Exercise 1 | Write out the stretch of the business news digest from "Private equity group" through "The Telegraph reports.".
Exercise 2 | Put the lines of the entries from the line containing "Toggle the 关联直播数" through the line containing "will [x=766, y=291]." into a JSON list of strings, one string per line, with blank lines omitted.

Labour, Annuity rates, Market prices

Advances in technology are eroding workers' share of their country's income, according to a leading think-tank. Automation and computerisation are responsible for as much as 80 per cent of the decline in the so-called "labour share", which measures wages as a proportion of the total income generated in an economy, the Organisation for Economic Co-operation and Development said. Corporate investors have been the big winners, as businesses save on salaries and their profits increase. The research in the OECD's Employment Outlook 2012 shows that the average labour share dropped from 66.1 per cent of national income in the early 1990s to less than 62 per cent in the late 2000s. In all but four of the 26 OECD nations analysed, workers' slice of their country's income declined between 1990 and 2009, The Times explains.

Annuity rates fell 2.13% between March and June, piling further pressure on cash-strapped retirees. Aston Goodey, distribution and marketing director of MGM Advantage, said that rates could fall further still because of triple blow of new solvency rules requiring insurers to hold more capital, the impact of the Bank of England's quantitative easing policy on gilt yields and the European Union's gender ruling, which requires insurers to offer equal rates to both genders from December, writes The Times.

Private equity group Permira has shelved plans to both refinance and sell Iglo Group, the frozen food business which owns Birds Eye. Permira had been expected to announce a EURO500m (GBP395m) refinancing of Iglo this week after sale talks with two rival private equity houses broke down. Sources said on Tuesday that the terms of the proposed bond issue were "not attractive enough" to warrant raising the cash - a large chunk of which would have been returned to investors. The refinancing would have increased Iglo's debt from EURO1.4bn, or 4.2 times earnings before interest, tax, depreciation and amortisation , to almost EURO2bn. Talk of a recapitalisation emerged earlier this week after Permira reached stalemate in talks with BC Partners and Blackstone, which made a joint offer of EURO2.45bn for Iglo, but this fell short of Permira's EURO2.8bn asking price, The Telegraph reports.

[Records for locating displayed items]
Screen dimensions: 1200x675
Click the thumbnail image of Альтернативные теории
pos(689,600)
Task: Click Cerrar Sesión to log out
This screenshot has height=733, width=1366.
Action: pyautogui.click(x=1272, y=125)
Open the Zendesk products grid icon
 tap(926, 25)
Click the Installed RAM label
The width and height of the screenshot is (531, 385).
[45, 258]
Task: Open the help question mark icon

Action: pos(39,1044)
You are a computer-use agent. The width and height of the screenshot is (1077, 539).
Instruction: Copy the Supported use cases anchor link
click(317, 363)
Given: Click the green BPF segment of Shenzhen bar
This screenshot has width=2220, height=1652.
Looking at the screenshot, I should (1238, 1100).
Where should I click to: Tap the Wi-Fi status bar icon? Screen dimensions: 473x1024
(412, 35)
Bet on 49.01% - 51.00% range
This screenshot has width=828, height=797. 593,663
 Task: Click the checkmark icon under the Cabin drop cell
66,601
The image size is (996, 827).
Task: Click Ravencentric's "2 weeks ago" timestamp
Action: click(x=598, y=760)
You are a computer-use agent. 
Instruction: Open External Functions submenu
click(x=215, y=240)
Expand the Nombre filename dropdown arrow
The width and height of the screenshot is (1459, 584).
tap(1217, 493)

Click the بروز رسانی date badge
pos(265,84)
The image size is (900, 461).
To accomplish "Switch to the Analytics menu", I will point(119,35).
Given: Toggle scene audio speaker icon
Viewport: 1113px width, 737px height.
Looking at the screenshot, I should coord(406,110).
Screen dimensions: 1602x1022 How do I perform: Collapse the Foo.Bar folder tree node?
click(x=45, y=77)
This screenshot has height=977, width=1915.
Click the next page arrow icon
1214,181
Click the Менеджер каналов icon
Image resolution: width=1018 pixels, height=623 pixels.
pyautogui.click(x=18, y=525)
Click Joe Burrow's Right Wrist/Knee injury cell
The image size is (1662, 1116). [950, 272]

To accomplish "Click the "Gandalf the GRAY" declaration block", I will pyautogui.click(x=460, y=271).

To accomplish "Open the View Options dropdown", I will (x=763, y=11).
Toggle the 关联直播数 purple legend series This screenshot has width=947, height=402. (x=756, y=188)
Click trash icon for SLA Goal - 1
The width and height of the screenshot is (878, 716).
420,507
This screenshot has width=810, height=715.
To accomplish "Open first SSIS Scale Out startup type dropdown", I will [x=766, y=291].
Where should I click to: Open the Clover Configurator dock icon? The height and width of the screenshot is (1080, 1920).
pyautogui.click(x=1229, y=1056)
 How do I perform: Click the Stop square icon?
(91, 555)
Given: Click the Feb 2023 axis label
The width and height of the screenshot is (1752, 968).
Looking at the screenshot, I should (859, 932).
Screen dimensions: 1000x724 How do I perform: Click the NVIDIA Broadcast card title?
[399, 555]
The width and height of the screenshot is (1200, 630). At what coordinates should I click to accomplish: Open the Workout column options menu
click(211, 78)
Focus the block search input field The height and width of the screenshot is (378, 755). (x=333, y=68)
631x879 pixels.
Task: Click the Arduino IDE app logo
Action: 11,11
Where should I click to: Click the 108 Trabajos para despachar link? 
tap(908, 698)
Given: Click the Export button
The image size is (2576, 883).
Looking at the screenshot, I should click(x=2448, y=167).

Exercise output 1 |
Private equity group Permira has shelved plans to both refinance and sell Iglo Group, the frozen food business which owns Birds Eye. Permira had been expected to announce a EURO500m (GBP395m) refinancing of Iglo this week after sale talks with two rival private equity houses broke down. Sources said on Tuesday that the terms of the proposed bond issue were "not attractive enough" to warrant raising the cash - a large chunk of which would have been returned to investors. The refinancing would have increased Iglo's debt from EURO1.4bn, or 4.2 times earnings before interest, tax, depreciation and amortisation , to almost EURO2bn. Talk of a recapitalisation emerged earlier this week after Permira reached stalemate in talks with BC Partners and Blackstone, which made a joint offer of EURO2.45bn for Iglo, but this fell short of Permira's EURO2.8bn asking price, The Telegraph reports.

Exercise output 2 |
[
  "Toggle the 关联直播数 purple legend series This screenshot has width=947, height=402. (x=756, y=188)",
  "Click trash icon for SLA Goal - 1",
  "The width and height of the screenshot is (878, 716).",
  "420,507",
  "This screenshot has width=810, height=715.",
  "To accomplish \"Open first SSIS Scale Out startup type dropdown\", I will [x=766, y=291]."
]